[TRECHO DO TEXTO]:
Logo após um transplante de coração que durou 23 horas na Polônia em 1987, um médico, completamente exausto após uma cirurgia, observando o coração de seu paciente em uma tela. No canto de trás, um auxiliar adormeceu devido ao cansaço pós-operatório, as duras condições em que a cirurgia foi realizada são claramente visíveis na foto.
Um médico com aparência cansada posa ao lado de um paciente que repousa na mesa de cirurgia. A descrição não deixa de ser verdadeira, mas nem de longe dá conta da complexidade que a imagem representa. Tirada em 1987, na Polônia, a fotografia retrata uma sala de cirurgia 23 horas depois do início de um transplante de coração. O tempo transcorrido explica não só a expressão do médico, mas também a condição de sua assistente. Ela descansa no canto da sala como quem adormece em uma cama quente e macia.
Não por acaso, a foto foi eleita pela National Geographic como a melhor daquele ano. Através de suas lentes, o fotógrafo Jim Stanfield captou a mensagem exata que queria passar: o estado crítico do sistema público de saúde polonês naquela época. Embora fosse indispensável para a população, a falta de investimentos já havia o transformado em algo preocupante, com equipamentos ultrapassados. Mas Stanfield, ao acompanhar cada minuto da cirurgia, registrou mais do que as dificuldades visíveis da saúde pública no país. O fotógrafo também conseguiu contar um pouco da história do médico Zbigniew Religa, um dos cardiologistas mais renomados da Polônia. Ele ficou famoso por ser pioneiro em tecnologia para a saúde. No ano de 1995, foi ele o primeiro cirurgião a transplantar uma válvula artificial.
Mesmo dispondo apenas de aparelhos com tecnologia obsoleta, que tornaram uma cirurgia complexa ainda mais arriscada e longa, ele conseguiu garantir ao seu paciente, Tadeus Zitkevits, uma nova vida, ele viveu 30 anos após o transplante cardíaco e faleceu em 2017. Foi a pessoa que viveu mais tempo após um transplante de coração na Polónia.
O Dr. Zbigniew Religa era um fumante inveterado e, em 8 de março de 2009, morreu de câncer de pulmão, em Varsóvia, na Polônia. O funeral foi realizado no cemitério de não católicos porque Religa era ateu. Seu funeral foi transmitido ao vivo pela televisão. O fotógrafo que tirou a foto e seu paciente Zitkevits Tadeusz estiveram presentes no funeral. Seu paciente de 88 anos segurou a foto tirada naquele dia durante todo o funeral.

[DADOS FORNECIDOS]:
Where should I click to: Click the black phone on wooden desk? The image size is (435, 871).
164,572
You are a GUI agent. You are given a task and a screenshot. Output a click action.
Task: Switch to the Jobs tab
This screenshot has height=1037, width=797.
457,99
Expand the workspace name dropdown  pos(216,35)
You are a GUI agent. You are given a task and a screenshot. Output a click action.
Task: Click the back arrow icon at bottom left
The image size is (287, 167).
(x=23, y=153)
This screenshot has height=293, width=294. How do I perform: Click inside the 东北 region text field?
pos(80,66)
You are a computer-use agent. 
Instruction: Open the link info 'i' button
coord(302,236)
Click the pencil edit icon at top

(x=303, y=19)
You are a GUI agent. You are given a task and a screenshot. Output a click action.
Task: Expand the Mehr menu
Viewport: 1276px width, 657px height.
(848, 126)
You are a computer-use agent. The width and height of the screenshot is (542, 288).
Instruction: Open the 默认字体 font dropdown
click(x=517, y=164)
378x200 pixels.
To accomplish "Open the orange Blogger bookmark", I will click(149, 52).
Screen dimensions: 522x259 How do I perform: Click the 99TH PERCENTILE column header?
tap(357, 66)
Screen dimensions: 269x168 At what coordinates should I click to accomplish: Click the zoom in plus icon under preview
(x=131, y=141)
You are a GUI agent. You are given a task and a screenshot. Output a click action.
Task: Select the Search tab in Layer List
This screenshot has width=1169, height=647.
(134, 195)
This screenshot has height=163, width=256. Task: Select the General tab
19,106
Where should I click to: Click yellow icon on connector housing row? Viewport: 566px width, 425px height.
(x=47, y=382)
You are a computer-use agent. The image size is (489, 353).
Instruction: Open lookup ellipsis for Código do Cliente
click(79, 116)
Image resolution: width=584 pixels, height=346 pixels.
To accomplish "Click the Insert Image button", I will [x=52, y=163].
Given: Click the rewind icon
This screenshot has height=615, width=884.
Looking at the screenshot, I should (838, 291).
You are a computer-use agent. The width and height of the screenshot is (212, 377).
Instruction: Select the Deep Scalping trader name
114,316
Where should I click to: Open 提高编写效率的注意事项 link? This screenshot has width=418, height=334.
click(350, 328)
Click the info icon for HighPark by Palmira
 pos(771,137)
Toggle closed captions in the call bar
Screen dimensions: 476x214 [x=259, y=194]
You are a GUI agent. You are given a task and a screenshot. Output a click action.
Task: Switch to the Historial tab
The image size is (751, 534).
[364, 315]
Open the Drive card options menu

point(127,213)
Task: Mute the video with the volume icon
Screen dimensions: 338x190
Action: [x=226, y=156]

[TAREFAS OBRIGATÓRIAS]:
**1.** Reescreva tudo o que vai de "Mesmo dispondo apenas" até "coração na Polónia." no texto sobre o transplante de coração, trocando "aparelhos" por "equipamentos".
**2.** Dê prosseguimento ao texto sobre o transplante de coração, começando logo após a última frase apresentada.
Os registros não têm nenhum papel nesta parte.

[RESPOSTAS DAS TAREFAS]:
**1.**
Mesmo dispondo apenas de equipamentos com tecnologia obsoleta, que tornaram uma cirurgia complexa ainda mais arriscada e longa, ele conseguiu garantir ao seu paciente, Tadeus Zitkevits, uma nova vida, ele viveu 30 anos após o transplante cardíaco e faleceu em 2017. Foi a pessoa que viveu mais tempo após um transplante de coração na Polónia.

**2.**
A realidade atualmente
Mas e hoje, qual é a realidade de médicos que, assim como Zbigniew Religa fez no passado, realizam transplantes de coração? Conforme explica o cardiologista Renato Kalil, membro da Sociedade de Cardiologia do Rio Grande do Sul (Socergs), “o ato cirúrgico, em si, pode durar de três a quatro horas, se não houver intercorrências intra-operatórias”. Já o processo todo costuma levar entre 12 e 24 horas, de acordo com a distância de transporte envolvida. Ele inclui a notificação da existência de um doador, a mobilização das equipes de retirada de órgãos, o atendimento do processo regulatório, a avaliação de quem doa e a busca efetiva do coração, lista Kalil. Para o cardiologista, a principal semelhança da imagem com a atualidade é mostrada pelo olhar compenetrado de Religa. Ainda que os equipamentos não apareçam na foto, é para eles que a atenção do médico se dirige. Afinal, mesmo naquela época, o monitoramento de parâmetros vitais, respiratórios e hemodinâmicos era fundamental. No entanto, as semelhanças não vão muito mais longe do que isso.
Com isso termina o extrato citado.